Source oneQube by Christopher Faille

Edmund Mokhtarian and Alexander Lindgren have written a fascinating discussion of “operational issues and best practices” for cryptocurrency traders. As part of this broader discussion, they have provocative things to say about the regulatory system in the U.S. and about where, if anywhere, bitcoins and other cryptocurrencies fit into it.

The regulatory system in the United States is both fragmented and functional. There is no single administrative body whose job it is to oversee the capital markets as a whole, working toward efficiency on the one hand and working against fraud on the other. Instead, there are several agencies involved in this task or these tasks, the most important of which (the Commodity Futures Trading Commission and the Securities and Exchange Commission) are distinguished from each other by the sort of investment vehicle they oversee. As the names suggest, the CFTC oversees commodities trading, the SEC securities trading.

The fragmentation is “functional” in character in that the distinction is defined by the function the two types of instrument perform.  Commodities and securities have much in common.  They are both traded on markets, they are both quite liquid, and they both serve both profit seekers and risk hedgers. But what distinguishes them? Seventy years ago the Supreme Court gave the following ffunction definition if a security: it is an instrument by which “a person invests his money in a common enterprise and is led to expect profits solely from the efforts of the promoter or a third party.”
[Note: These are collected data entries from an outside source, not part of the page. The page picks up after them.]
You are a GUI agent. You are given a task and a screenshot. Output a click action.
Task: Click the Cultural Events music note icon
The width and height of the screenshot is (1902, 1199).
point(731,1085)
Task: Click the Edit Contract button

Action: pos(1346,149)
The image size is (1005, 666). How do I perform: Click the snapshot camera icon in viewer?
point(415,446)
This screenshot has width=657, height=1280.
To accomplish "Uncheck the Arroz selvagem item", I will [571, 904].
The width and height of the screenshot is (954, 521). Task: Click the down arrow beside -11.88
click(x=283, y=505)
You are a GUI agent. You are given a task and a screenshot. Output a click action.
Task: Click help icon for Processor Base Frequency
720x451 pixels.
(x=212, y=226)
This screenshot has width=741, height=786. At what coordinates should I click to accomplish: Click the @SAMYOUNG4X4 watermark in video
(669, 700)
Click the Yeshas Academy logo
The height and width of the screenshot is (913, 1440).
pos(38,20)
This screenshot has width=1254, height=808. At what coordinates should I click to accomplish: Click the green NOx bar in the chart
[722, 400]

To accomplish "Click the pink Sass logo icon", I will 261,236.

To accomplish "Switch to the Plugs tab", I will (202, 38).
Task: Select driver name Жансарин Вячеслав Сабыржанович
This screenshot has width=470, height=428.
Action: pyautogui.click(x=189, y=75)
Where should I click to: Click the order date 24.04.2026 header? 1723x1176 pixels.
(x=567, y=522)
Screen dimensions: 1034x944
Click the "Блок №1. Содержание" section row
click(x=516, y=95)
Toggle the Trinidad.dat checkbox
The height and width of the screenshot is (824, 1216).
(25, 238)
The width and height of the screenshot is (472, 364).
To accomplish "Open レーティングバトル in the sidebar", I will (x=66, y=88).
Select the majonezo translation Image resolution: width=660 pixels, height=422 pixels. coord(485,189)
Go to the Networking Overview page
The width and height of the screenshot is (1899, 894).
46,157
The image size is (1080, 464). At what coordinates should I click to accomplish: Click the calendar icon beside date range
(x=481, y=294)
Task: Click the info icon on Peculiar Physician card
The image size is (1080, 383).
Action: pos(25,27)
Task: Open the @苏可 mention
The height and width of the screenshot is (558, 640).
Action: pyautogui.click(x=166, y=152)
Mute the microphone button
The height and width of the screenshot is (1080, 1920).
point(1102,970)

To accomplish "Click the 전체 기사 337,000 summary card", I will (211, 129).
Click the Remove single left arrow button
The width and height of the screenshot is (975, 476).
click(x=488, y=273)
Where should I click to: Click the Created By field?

The Function of a Security

By design, that definition is very broad, in order to make it difficult for security fraudsters to escape responsibility by saying that they aren’t really securities fraudsters.  The function of a security, whether called a stock or bond or something else, is to allow an investor to gain exposure to the gains of an enterprise (commonly a listed corporation) without making any further ‘effort’ other than the infusion of the money itself.